*TASK TO CARRY OUT*. Convert the rows below, from the first line up to and including the line with "point(996,712)", into a Markdown table with the columns No and Line. Number each line and leave out blank lines.

*STORED ROWS*.
--------
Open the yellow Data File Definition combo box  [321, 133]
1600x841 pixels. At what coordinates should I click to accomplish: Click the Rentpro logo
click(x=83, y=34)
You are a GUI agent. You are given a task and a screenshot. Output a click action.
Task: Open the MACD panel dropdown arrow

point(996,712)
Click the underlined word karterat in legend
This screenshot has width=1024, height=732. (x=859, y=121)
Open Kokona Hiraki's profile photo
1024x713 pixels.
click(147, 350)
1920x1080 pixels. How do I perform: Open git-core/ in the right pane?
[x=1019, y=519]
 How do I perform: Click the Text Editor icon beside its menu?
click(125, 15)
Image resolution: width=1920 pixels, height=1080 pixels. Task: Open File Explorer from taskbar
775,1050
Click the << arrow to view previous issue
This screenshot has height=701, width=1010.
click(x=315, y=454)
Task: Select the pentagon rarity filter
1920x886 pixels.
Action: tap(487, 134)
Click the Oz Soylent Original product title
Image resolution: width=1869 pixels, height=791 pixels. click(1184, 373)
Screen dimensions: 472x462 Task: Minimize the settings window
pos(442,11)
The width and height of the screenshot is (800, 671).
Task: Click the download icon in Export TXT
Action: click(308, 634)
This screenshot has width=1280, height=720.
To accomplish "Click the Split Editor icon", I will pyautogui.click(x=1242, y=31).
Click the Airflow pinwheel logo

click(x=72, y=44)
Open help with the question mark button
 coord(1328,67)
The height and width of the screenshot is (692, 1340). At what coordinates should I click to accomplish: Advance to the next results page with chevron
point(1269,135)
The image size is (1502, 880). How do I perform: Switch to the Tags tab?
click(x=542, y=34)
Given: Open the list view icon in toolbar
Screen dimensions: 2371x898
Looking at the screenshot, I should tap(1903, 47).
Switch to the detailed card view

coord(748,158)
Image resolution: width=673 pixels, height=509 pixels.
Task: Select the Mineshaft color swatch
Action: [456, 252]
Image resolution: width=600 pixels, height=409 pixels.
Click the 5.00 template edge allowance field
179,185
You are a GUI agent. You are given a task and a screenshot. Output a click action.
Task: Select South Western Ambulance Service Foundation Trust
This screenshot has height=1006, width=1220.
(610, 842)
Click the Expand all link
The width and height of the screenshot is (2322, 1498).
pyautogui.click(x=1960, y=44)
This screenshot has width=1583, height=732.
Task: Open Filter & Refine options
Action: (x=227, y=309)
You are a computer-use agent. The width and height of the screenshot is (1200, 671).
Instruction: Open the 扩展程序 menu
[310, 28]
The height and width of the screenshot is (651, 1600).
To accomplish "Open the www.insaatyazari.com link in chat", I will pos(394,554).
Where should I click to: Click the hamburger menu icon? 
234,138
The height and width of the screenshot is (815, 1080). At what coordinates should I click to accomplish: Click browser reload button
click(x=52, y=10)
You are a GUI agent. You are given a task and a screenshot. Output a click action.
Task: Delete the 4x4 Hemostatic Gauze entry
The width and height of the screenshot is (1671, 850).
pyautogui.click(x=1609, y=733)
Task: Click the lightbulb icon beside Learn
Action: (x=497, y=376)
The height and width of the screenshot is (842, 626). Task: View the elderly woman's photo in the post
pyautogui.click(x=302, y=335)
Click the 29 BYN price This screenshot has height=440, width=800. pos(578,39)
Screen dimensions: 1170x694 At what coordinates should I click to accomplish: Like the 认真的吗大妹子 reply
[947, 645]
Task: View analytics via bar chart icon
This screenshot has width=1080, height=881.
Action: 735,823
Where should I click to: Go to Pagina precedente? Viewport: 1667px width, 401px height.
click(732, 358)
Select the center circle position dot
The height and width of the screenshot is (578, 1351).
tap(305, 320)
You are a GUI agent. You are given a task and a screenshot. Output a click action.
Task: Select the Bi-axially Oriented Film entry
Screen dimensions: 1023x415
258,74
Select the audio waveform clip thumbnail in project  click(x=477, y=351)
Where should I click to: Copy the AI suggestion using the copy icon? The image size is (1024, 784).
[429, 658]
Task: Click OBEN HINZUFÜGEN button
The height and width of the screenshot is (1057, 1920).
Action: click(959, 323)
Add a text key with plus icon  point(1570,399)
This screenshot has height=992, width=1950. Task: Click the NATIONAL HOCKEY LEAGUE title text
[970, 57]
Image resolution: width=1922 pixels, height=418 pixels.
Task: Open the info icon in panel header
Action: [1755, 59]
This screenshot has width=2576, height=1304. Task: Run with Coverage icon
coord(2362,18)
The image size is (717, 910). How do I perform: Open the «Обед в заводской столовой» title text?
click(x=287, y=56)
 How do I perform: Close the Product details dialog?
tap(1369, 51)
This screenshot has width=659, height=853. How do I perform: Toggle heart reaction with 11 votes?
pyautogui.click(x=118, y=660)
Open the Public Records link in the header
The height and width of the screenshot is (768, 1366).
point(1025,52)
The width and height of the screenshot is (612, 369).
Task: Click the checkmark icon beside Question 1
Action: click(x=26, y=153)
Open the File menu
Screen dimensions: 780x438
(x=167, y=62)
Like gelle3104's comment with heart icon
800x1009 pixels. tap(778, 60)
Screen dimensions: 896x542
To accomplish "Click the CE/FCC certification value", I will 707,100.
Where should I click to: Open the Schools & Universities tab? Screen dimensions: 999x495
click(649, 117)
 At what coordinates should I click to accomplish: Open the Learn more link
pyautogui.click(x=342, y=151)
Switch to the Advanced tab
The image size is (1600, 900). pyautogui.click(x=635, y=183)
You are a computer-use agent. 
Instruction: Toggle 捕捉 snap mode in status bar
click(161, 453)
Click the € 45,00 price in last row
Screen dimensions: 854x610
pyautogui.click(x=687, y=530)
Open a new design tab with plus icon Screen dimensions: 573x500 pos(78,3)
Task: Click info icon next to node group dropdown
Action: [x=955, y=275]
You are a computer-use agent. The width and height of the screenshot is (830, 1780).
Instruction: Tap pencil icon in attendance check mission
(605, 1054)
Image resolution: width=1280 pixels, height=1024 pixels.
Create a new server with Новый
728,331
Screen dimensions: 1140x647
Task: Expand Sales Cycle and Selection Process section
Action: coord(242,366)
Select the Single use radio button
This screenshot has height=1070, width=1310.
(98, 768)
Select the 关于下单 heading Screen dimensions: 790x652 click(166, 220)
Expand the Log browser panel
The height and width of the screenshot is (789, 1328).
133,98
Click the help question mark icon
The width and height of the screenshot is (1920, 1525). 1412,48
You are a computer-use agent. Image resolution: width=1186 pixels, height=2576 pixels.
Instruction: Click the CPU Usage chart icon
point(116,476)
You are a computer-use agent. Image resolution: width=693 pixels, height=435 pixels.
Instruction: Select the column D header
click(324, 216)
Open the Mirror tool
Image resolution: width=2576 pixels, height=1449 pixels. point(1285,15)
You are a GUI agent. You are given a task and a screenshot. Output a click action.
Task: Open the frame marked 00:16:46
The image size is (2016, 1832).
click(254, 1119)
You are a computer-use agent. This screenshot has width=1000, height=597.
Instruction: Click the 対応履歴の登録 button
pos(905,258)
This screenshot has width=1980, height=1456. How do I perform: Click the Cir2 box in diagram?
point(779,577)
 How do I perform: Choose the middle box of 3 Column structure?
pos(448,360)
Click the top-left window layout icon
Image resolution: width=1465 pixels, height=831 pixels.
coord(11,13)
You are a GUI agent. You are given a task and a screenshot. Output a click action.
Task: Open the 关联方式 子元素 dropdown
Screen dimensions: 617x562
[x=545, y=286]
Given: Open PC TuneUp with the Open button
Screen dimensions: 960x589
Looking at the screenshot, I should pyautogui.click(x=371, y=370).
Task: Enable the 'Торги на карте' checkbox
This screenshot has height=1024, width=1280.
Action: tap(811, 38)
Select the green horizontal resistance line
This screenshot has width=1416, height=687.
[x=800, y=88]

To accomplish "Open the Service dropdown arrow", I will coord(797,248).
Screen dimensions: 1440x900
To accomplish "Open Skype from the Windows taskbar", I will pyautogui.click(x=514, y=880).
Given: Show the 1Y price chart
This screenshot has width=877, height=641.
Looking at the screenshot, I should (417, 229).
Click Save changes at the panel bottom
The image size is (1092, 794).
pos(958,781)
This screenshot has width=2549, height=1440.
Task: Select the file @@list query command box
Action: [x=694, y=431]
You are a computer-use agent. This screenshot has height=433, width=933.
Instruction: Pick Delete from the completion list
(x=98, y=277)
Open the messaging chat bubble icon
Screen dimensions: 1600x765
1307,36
--------
*WORKED ANSWER*.
| No | Line |
|---|---|
| 1 | Open the yellow Data File Definition combo box  [321, 133] |
| 2 | 1600x841 pixels. At what coordinates should I click to accomplish: Click the Rentpro logo |
| 3 | click(x=83, y=34) |
| 4 | You are a GUI agent. You are given a task and a screenshot. Output a click action. |
| 5 | Task: Open the MACD panel dropdown arrow |
| 6 | point(996,712) |